Is there really no alternative road route you could take that by passes the road?
Sadly not, coming home from the other direction would take me up a horrible 3 lane motorway like A road.
 

KneesUp

Guru
Fair point. To be honest, I haven't bought a really really cheap car before. The thought of a £500 car makes me worry about hidden maintenance costs down the road. Capital outlay isn't my biggest problem, after I eventually sell it on, it will have only cost me the running costs and depreciation.

But my £500 Fiesta depreciated by £50 in two years. A £6k car will depreciate much more than 10% in that time. I just make the obvious checks - does it start ok, does it sound ok, does it have weird stuff coming out the exhaust, does the MOT history suggest it's ok, does it have some service history, is the oil oil coloured, or at least black - and then take it to my local garage and get them to give it the once over once I've bought it - basically asking them what might need looking at in the next year. One car I bought they looked at on a Friday but wouldn't give it me back because they showed me photos of it's camblelt being basically down to the threads, but other than that the 4 or 5 cars I've taken to them over the years have all been fine. Don't buy a £500 car expecting it to be perfect, buy it expecting to spend a few hundred on fixing things to get yourself basically a perfectly functioning old car. Chances are you won't need to spend that money, but account for it, and you can't go far wrong.

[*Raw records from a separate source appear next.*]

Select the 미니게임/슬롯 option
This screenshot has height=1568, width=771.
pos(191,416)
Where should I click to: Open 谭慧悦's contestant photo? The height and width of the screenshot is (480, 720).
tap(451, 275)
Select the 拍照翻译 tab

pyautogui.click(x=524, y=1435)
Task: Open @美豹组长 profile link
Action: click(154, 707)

The Fester had about 120k on her when we bought her, which is nothing for a modern engine. You can strip down a Zetec engine after 100k miles and it will still be in blueprint tolerances. The car had a complete top end rebuild about 30k prior - long enough to be new, old enough for me to be certain it had been done properly. I've bought various high mileage cars - a 120k Citroen, two 100k+ Hondas, a 90k Seat and a 90k Fiat. Only the Fiat was any bother - and it was a Fiat, so it was probably trouble when it was new. I've also drive an Alfa from c.30k to c.130k, and that was fine too. If you service a modern car properly they last a long, long time.
 

beany_bot

Veteran
How long is this particularly bad stretch? Primary could be the way?
 

Drago

Legendary Member
What you need is a Smart car. Why spend a penny more than necessary on tax an insurance, and why cause unnecessary pollution moving around 4 empty seats? The downside is unless you're willing to take a risk and/or are a good spanner man you need to spend £2k minimum to get a viable proposition.

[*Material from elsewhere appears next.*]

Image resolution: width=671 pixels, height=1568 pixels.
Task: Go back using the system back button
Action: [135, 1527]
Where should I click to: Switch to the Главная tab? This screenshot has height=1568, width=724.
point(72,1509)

But really, get back on the bike.
 

I like Skol

A Minging Manc...
I thought you said you were looking at cheap car?!
I blame the car industry! I had a newsletter type email from the RAC last week and the headline topic was something along the lines of 'Best cheap car buys - 10 bargain buys for under £5000'

As I deleted the email and unsubscribed from future emails I did think maybe their idea of a cheap car was a little skewed.

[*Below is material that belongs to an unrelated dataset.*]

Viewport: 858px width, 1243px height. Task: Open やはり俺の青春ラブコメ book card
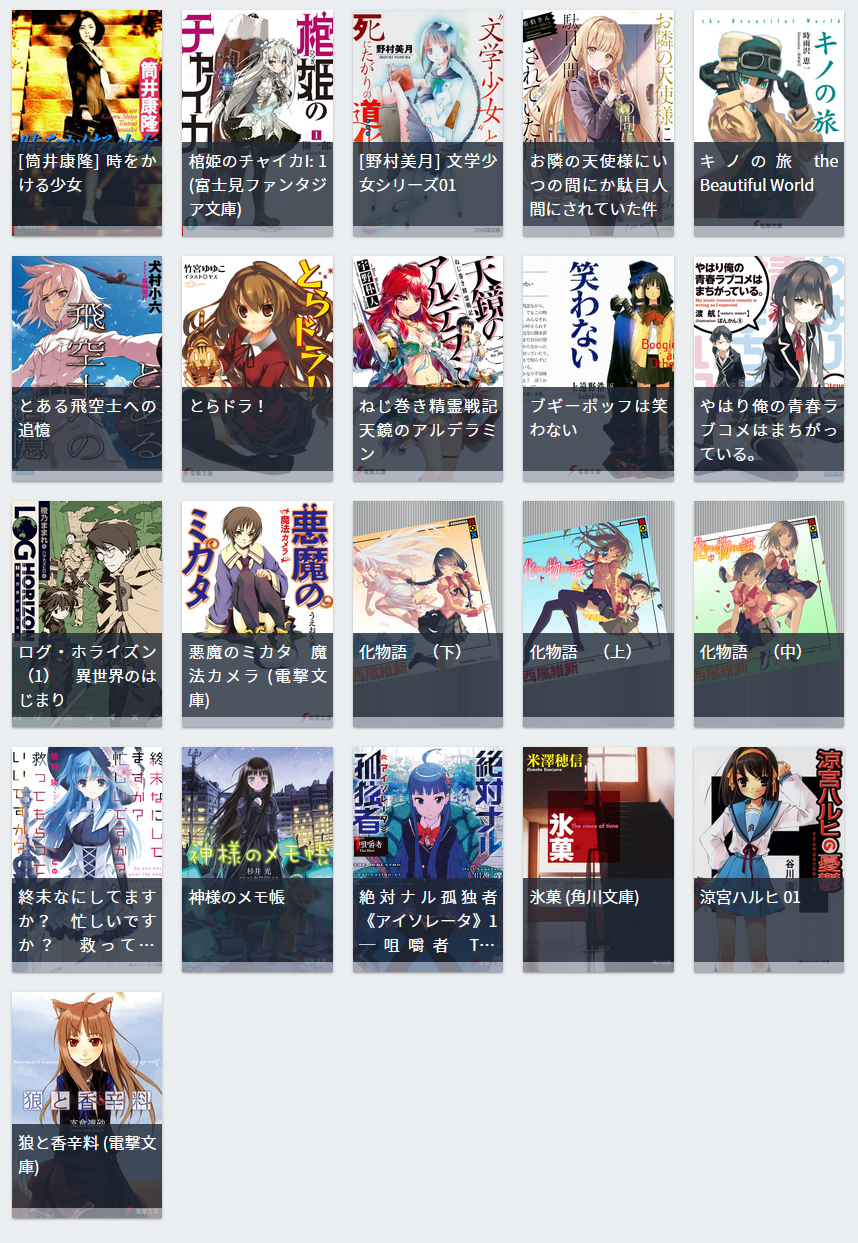[x=769, y=368]
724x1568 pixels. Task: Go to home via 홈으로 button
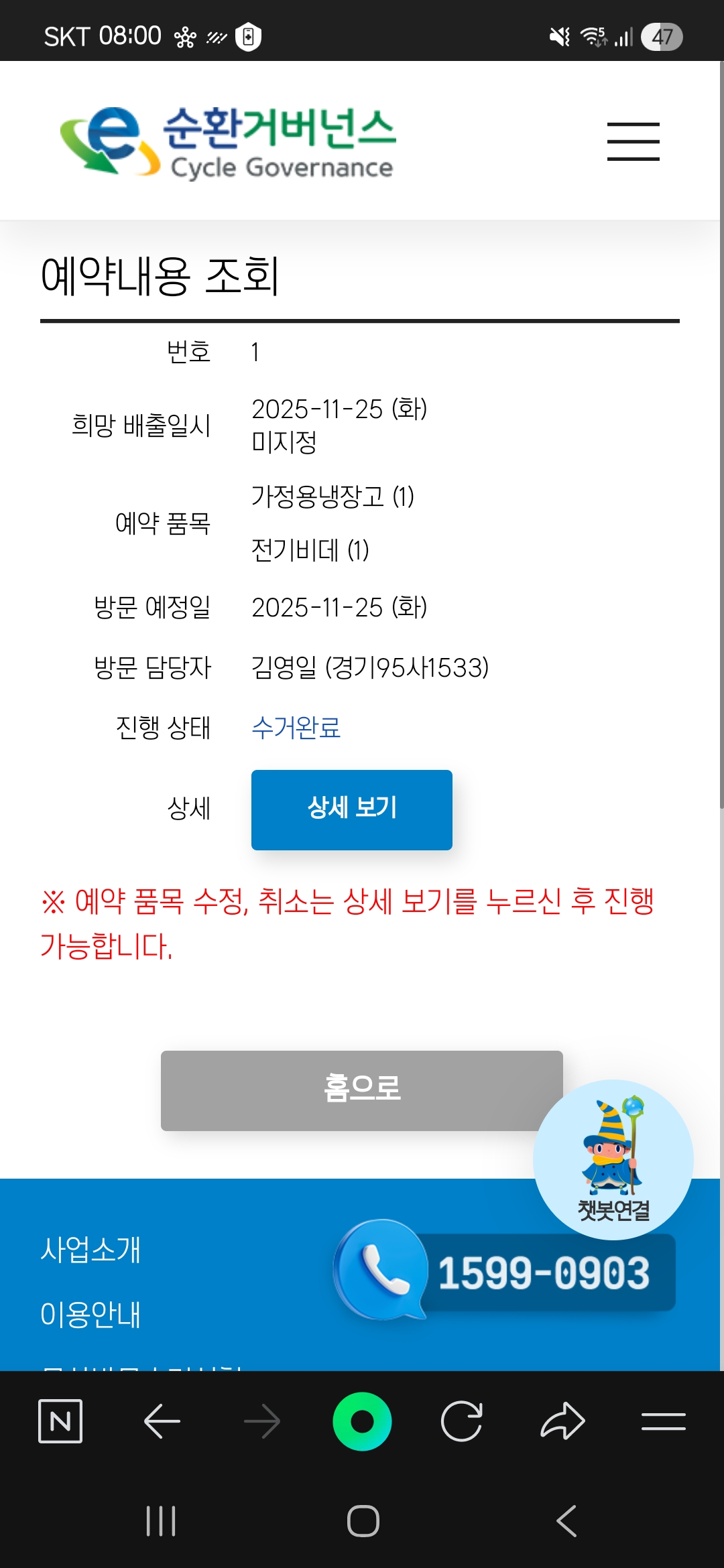[x=361, y=1090]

However, it does serve the more sensible car buyer quite well because as long as the masses keep believing that anything older than Xyrs or cheaper than £5k is a death trap it just further reduces the cost of buying these perfectly good older vehicles that can be little gems if a little care is exercised during the purchase. Obviously there are some death traps out there, but they usually become apparent very quickly, even at the point of reading the advert.